• _Obiettivi_:
1. Stampa il passo del testo su Tappeto mobile che va da "Il primo dato, quello" fino a "brandelli di ricordi." compreso.
2. Rispondi alle seguenti domande sul testo su Tappeto mobile.
(a) Quanti racconti contiene la raccolta?
(b) In quale persona sono scritti i racconti?
(c) In quale racconto l'io narrante rivela ciò che pensa sull'amore?

Interrogare se stessi per capire gli altri: Loris Maria Marchetti, Tappeto mobile

Riprendo il discorso a proposito di una raccolta di racconti, che come non mi vergogno di ripetere ad nauseam sono la forma letteraria che preferisco sia come scrittrice che come lettrice, di cui avevo già parlato: Tappeto mobile di Loris Maria Marchetti, poeta, saggista e narratore torinese. Ho avuto occasione di rileggerli per una presentazione cui ho partecipato, e la rilettura mi ha fornito molta materia di riflessione e approfondimento perché i racconti di Loris Maria Marchetti, oltre al piacere che offrono a chi li legge, sono anche pieni di spunti per cui se ne potrebbe parlare per ore. E i livelli di lettura sono molti. Dietro a ogni racconto c’è un io narrante che si interroga sull’identità dei personaggi o sulla natura dei loro rapporti, e soprattutto su se stesso, sulla definizione della propria identità. E' un libro molto raffinato, piccolo come dimensioni ma di grande impatto, che consiglio a tutti coloro che nella lettura non cercano solo la soluzione del solito delitto, ma sperano di trovare anche un'eco, forse persino una risposta ai tanti interrogativi che la vita ci pone continuamente. 

Per quel che riguarda la struttura, come ho già detto sono racconti in prima persona, ma l’io narrante è sempre anonimo. Talvolta attore, talvolta spettatore o ascoltatore, comunque non reticente, anzi prodigo di informazioni su di sé, sulla propria vita e sulle proprie convinzioni, non è difficile immaginarlo come un personaggio unitario anche se l'autore evita accuratamente di attribuirgli un nome. Molto sensibile al fascino femminile, attento alle donne che gli stanno intorno, in Colonna sonora ci mette a parte di ciò che pensa sull’amore, dal che possiamo dedurre che dietro al suo apparente disincanto da dandy sabaudo e molto borghese si nasconde un cuore romantico e passionale. Soffermandoci su ogni racconto, al di là dell'intreccio quasi inesistente e del procedere in apparenza svagato della voce narrante, si scopre un sostrato profondo e una costruzione studiatissima. A questo proposito, particolare e sorprendente è il ribaltamento che spesso avviene in maniera così sottile e raffinata da diventare chiaro solo a una seconda lettura. Possiamo dire che il tema centrale è l’identità, e la ricerca della verità sulle persone e sulle relazioni tra persone.

Il primo dato, quello che colpisce di più a una lettura “di svago”, forse, è la scrittura preziosa. In un momento di sciatteria e approssimazione linguistica come quelle di oggi, la sua prosa si distingue immediatamente. E’ una prosa dichiaratamente, volutamente e sontuosamente letteraria, che non teme periodi lunghi, subordinate e un lessico ricercato e preciso, in questi dieci racconti in cui l’autore inanella lacerti della memoria, piccoli brandelli di ricordi.

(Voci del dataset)
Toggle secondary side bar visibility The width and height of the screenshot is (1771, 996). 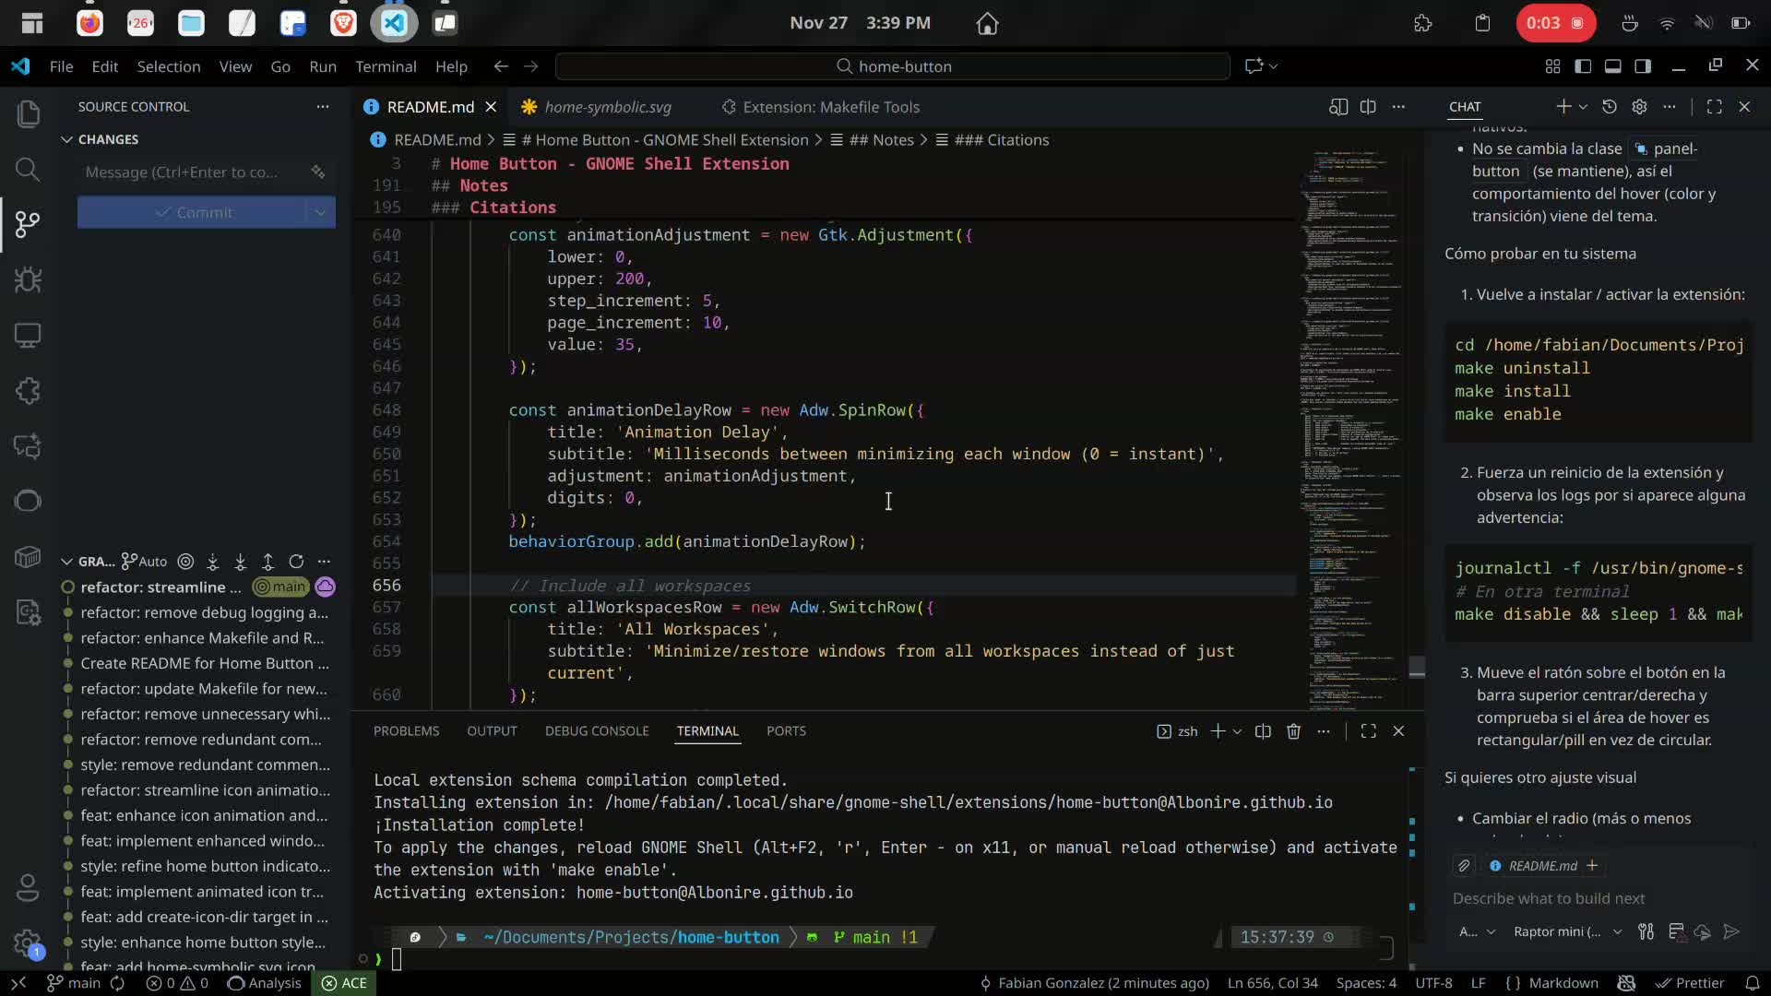pyautogui.click(x=1643, y=66)
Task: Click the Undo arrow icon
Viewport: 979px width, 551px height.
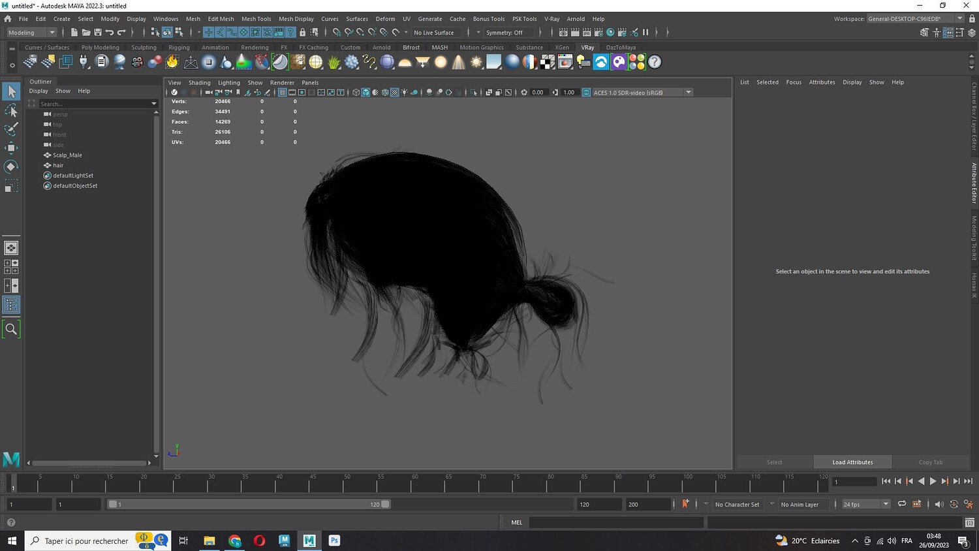Action: 110,33
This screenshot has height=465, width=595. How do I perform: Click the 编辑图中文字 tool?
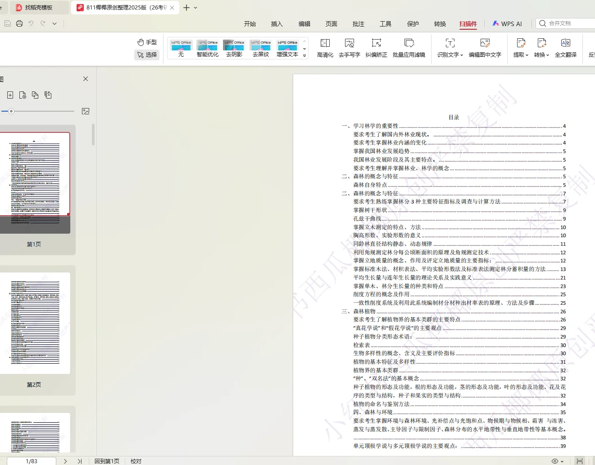pos(485,48)
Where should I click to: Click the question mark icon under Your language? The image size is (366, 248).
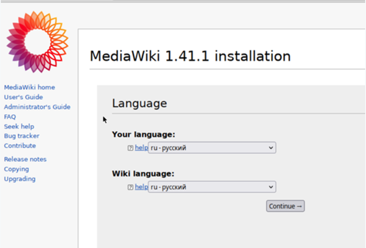coord(130,148)
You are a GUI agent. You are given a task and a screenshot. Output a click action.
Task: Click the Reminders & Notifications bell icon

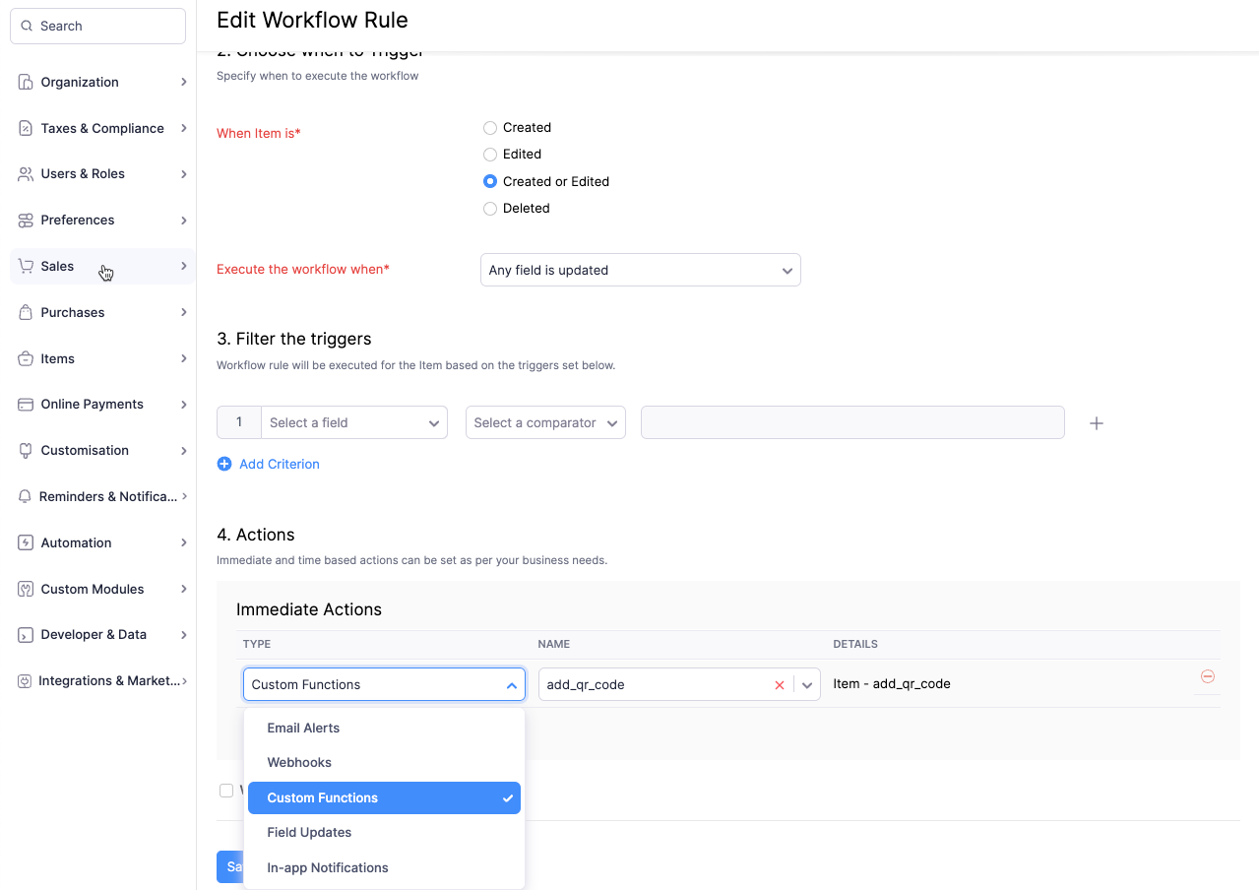point(26,497)
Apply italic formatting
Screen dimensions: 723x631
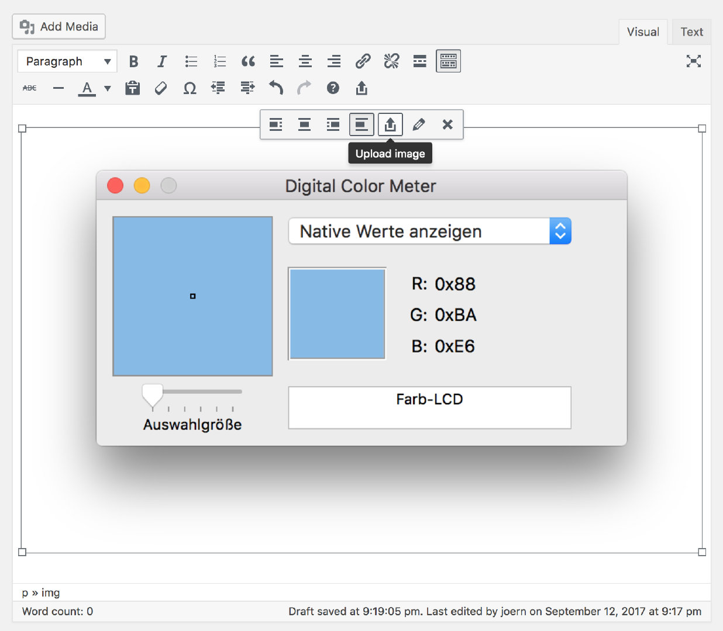[162, 61]
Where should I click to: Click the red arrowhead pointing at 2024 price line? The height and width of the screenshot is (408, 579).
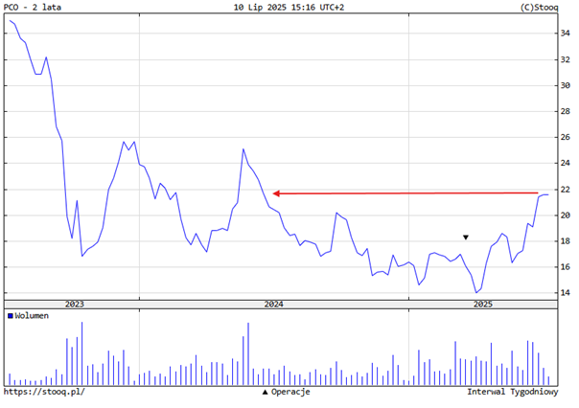(277, 193)
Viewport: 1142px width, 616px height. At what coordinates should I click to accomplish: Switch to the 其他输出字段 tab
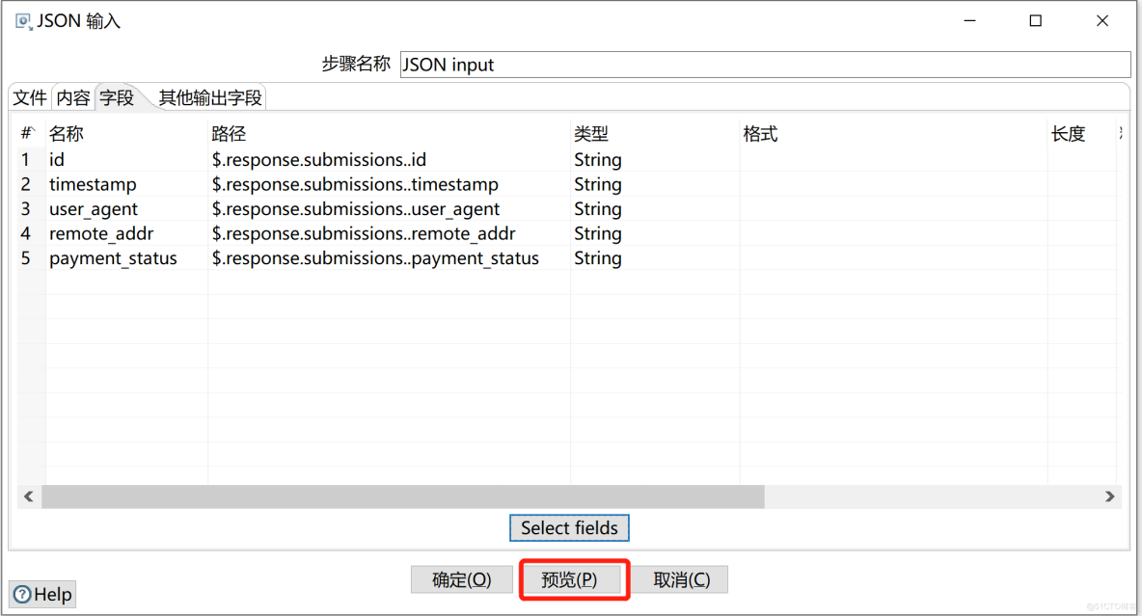210,97
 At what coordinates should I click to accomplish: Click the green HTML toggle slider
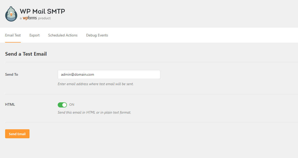click(62, 105)
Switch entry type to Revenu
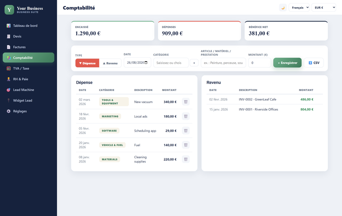 [x=110, y=63]
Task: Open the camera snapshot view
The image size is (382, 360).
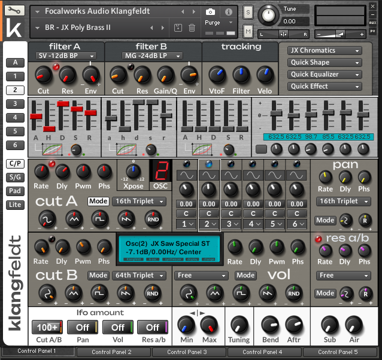Action: [x=210, y=11]
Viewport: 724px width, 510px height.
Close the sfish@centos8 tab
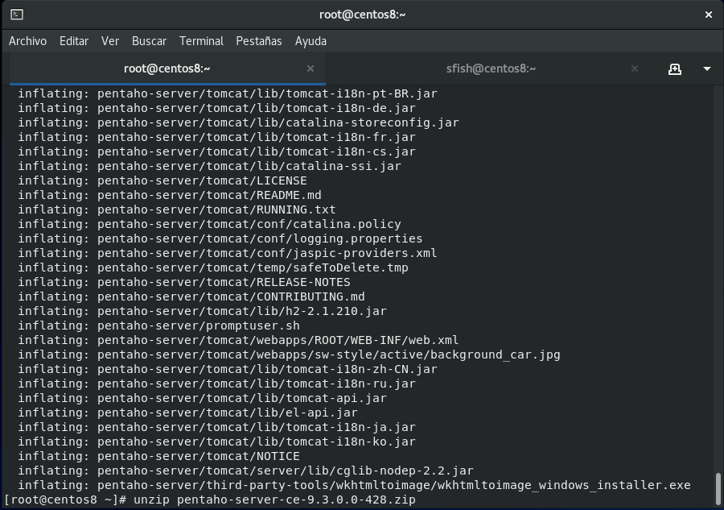[635, 68]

• _Risposte finali_:
1.
Il primo dato, quello che colpisce di più a una lettura “di svago”, forse, è la scrittura preziosa. In un momento di sciatteria e approssimazione linguistica come quelle di oggi, la sua prosa si distingue immediatamente. E’ una prosa dichiaratamente, volutamente e sontuosamente letteraria, che non teme periodi lunghi, subordinate e un lessico ricercato e preciso, in questi dieci racconti in cui l’autore inanella lacerti della memoria, piccoli brandelli di ricordi.

2.
(a) Dieci.
(b) In prima persona.
(c) In Colonna sonora.